Text |

[Start of section]

There are countless examples of chatbots disconnecting from reality and going rogue with the truth. In 2023, Google publicly demoed a chatbot called Bard by asking “What new discoveries from the James Webb Space Telescope can I tell my 9 year old about?” Bard produced a few bullet points, and one of them said, the telescope “took the very first pictures of a planet outside of our own solar system.” This is not true. That picture was taken by the Very Large Telescope, a flagship facility with the European Southern Observatory in Chile in 2004.
Years later, these chatbots are still being used as search engines, and they are still giving incorrect responses. A recent amusing example comes from TikTok user @Huskistaken, who asked ChatGPT to time him running a mile. He gets it to start the timer, walks away for a few seconds, then comes back and says he’s done his run. ChatGPT says his run was “around 10 minutes.” The man says “I think I was closer to, like, 2 seconds.” ChatGPT replies, “If only time worked that way.” Maddening.
Just one Google with an “AI overview” is estimated to use 10-30 times as much energy as the old Google search. Is it actually making our searches 30 times better?
Then there’s all the AI that’s being forced into the workplace. Reports suggest that Microsoft’s AI tools, like CoPilot, are not popular with users. It’s easy to understand why: these generative AIs are not actually good at what they’re supposed to do. Certainly not better than what a human who wants to think critically and take some time to work through a problem can do.
The AI term for making things up this way is “hallucinating.” In human terms, I’d call this “making crap up.” This is funny when it’s timing your run, but it’s another thing when researchers are using LLMs to search for scientific literature and finding that these programs are hallucinating academic sources, as Nature reported in April 2026. This means someone could potentially cite an academic paper that either never existed or one that contains “research” an AI made up. So much for trusting academic sources during fact-checking! How can we believe anything we read online any more?!

[End of section]

What this exercise asks |
A) In the text on chatbot errors, which telescope actually took the first picture of a planet outside our solar system?
B) Transcribe the part of the text on chatbot errors starting with "Then there’s all" and going on through "problem can do.".

(Collected data)
[Start of section]

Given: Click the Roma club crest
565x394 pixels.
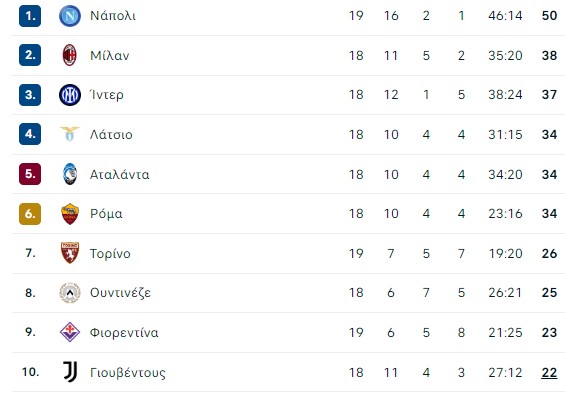Looking at the screenshot, I should pos(70,214).
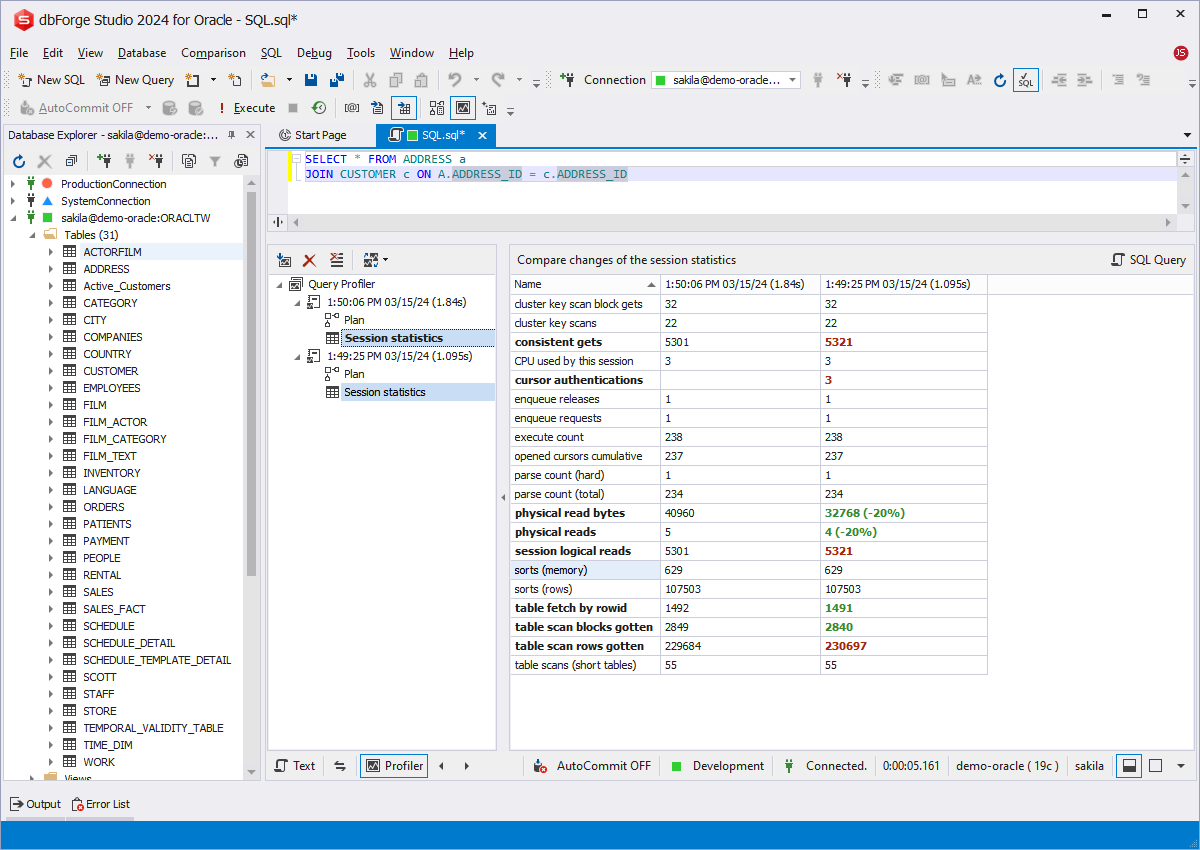Click the Undo arrow icon
Viewport: 1200px width, 850px height.
pyautogui.click(x=455, y=80)
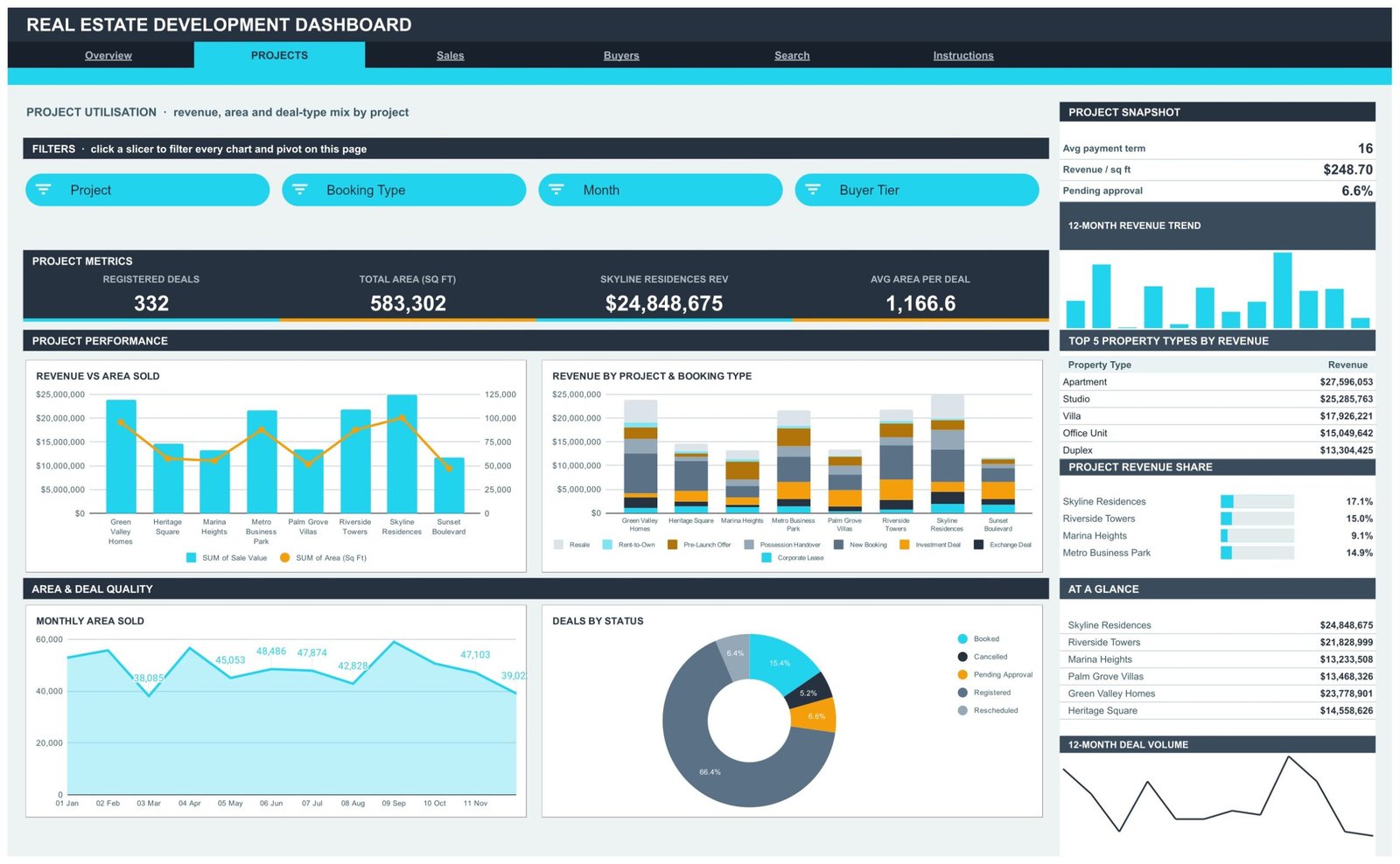Open the Booking Type slicer
1400x864 pixels.
click(404, 190)
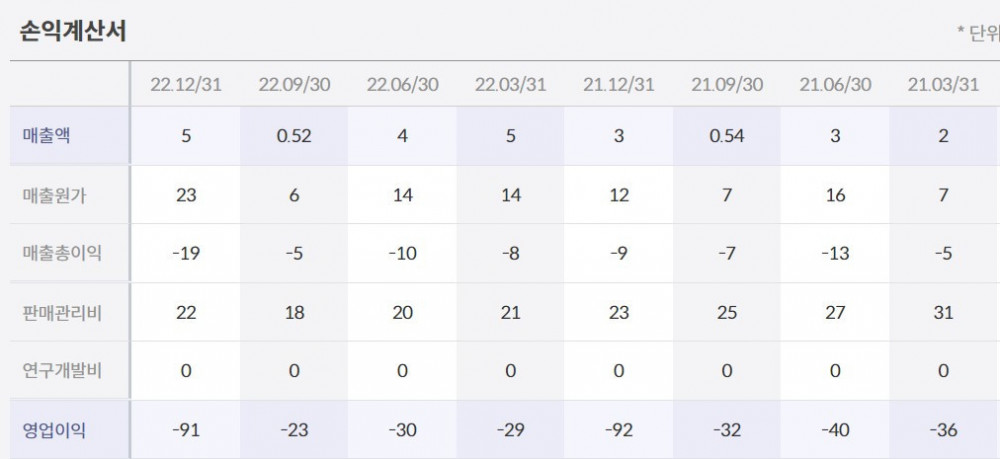This screenshot has height=459, width=1000.
Task: Click the 판매관리비 cell showing 31
Action: coord(943,313)
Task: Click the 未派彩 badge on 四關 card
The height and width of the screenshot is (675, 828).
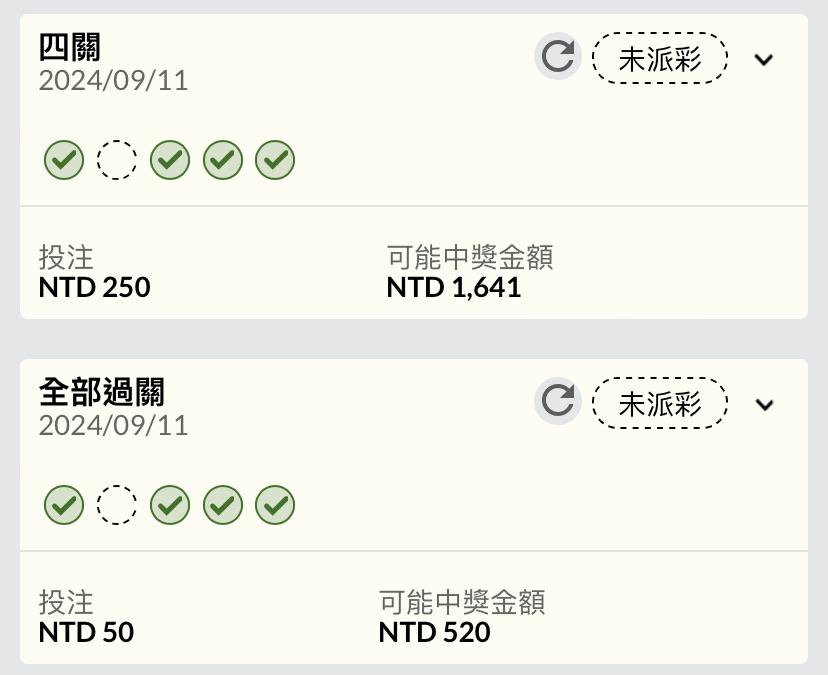Action: 660,58

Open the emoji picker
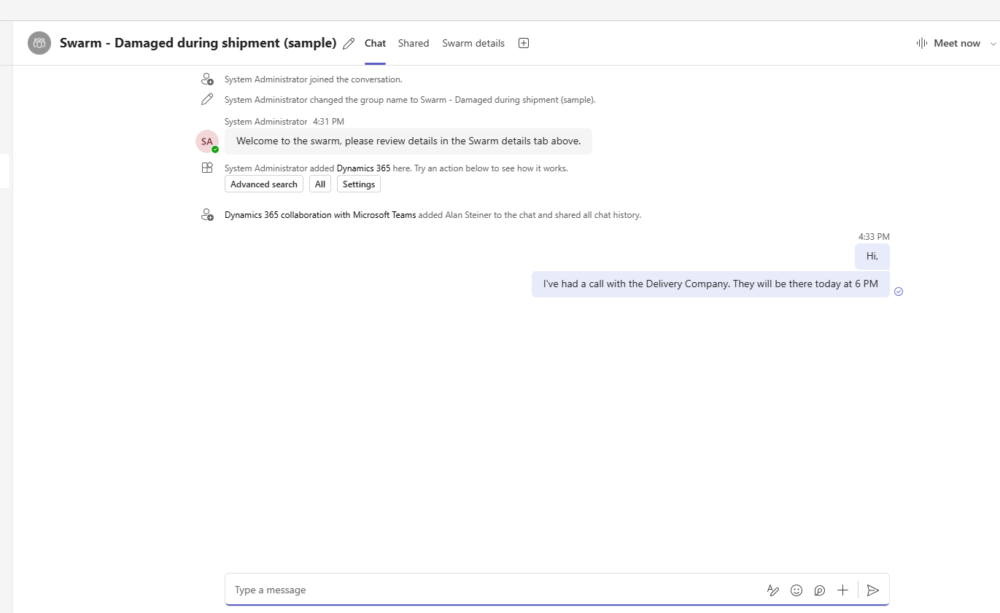796,590
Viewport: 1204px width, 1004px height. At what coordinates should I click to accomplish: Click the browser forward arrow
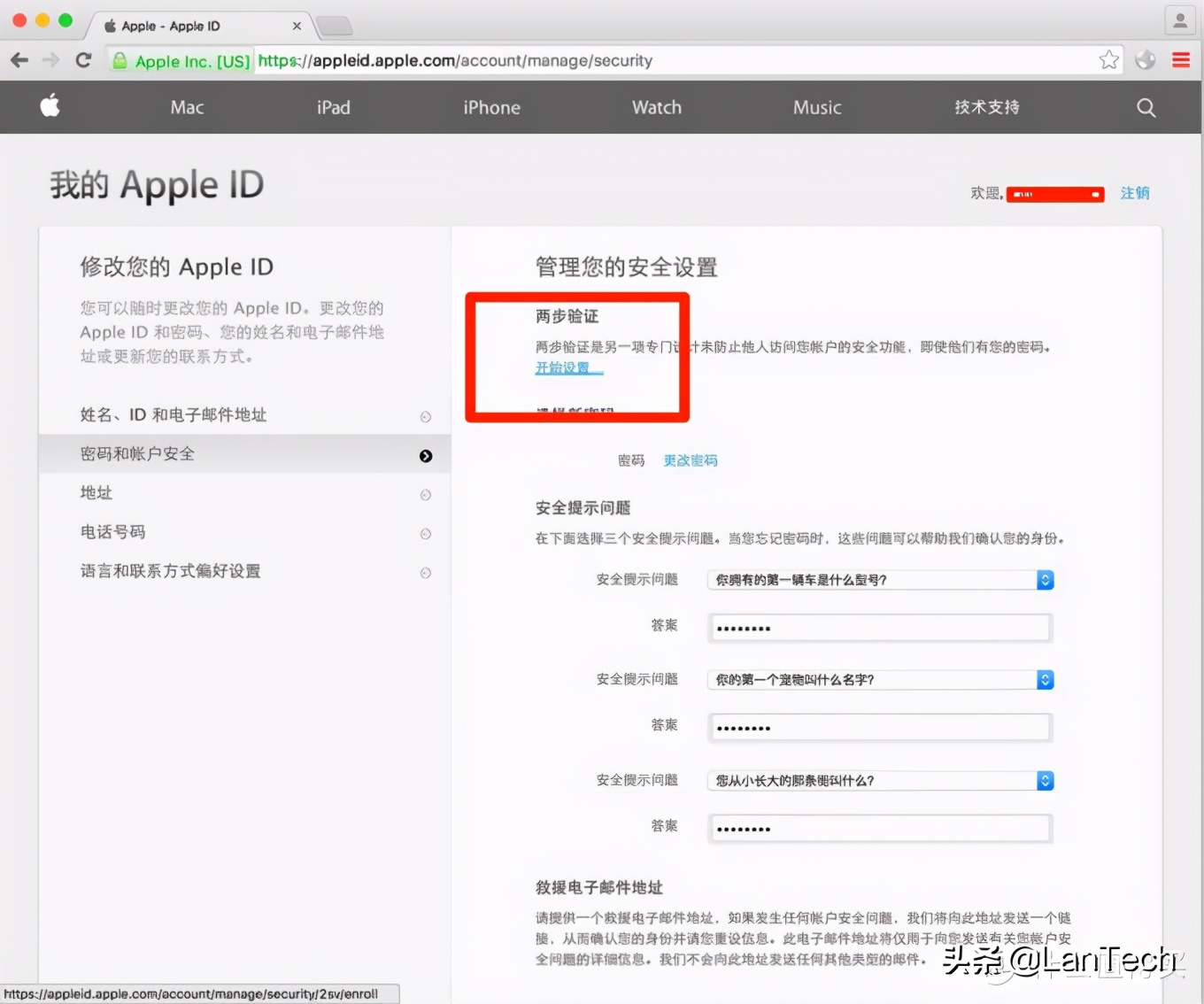[x=50, y=60]
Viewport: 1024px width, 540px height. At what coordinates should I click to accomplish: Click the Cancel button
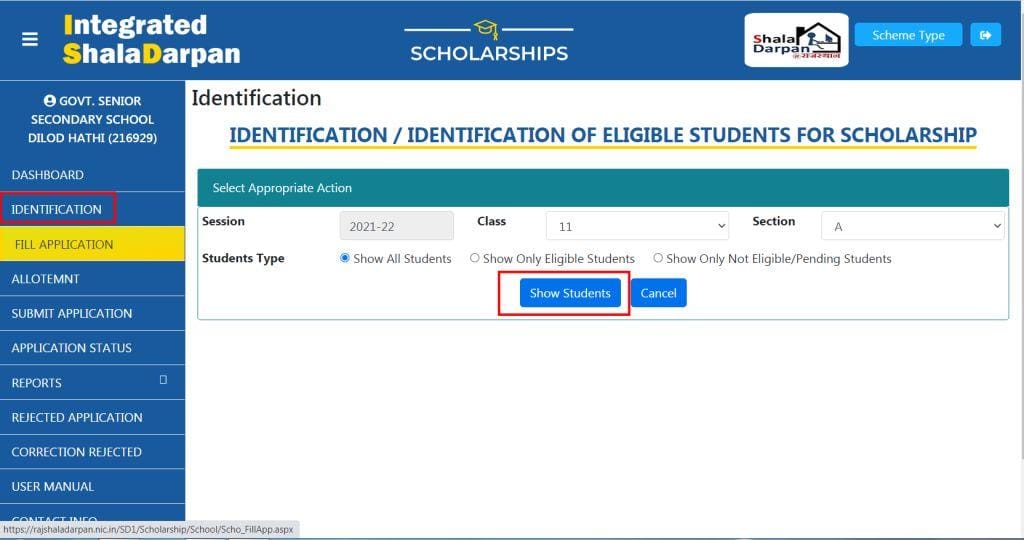pyautogui.click(x=658, y=293)
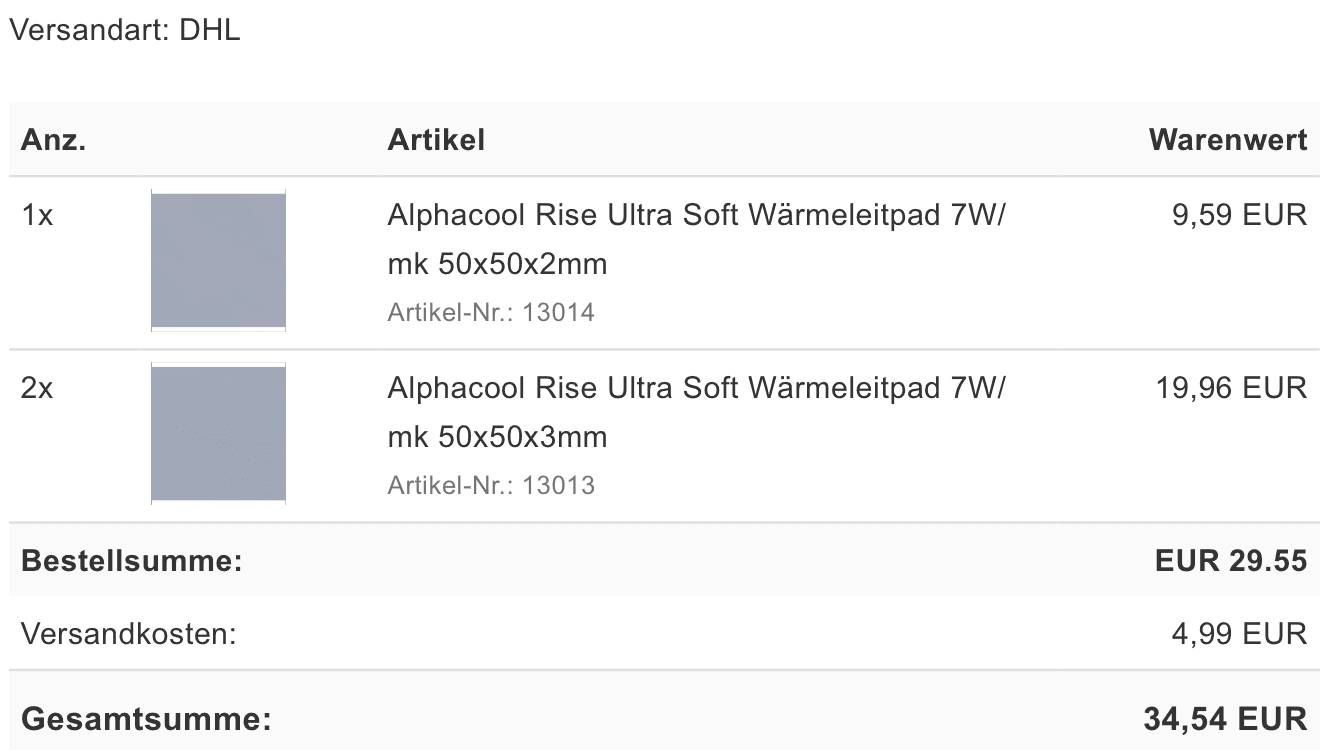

[End of section]

Written answers |
A) The Very Large Telescope, at the European Southern Observatory in Chile, took it in 2004.

B)
Then there’s all the AI that’s being forced into the workplace. Reports suggest that Microsoft’s AI tools, like CoPilot, are not popular with users. It’s easy to understand why: these generative AIs are not actually good at what they’re supposed to do. Certainly not better than what a human who wants to think critically and take some time to work through a problem can do.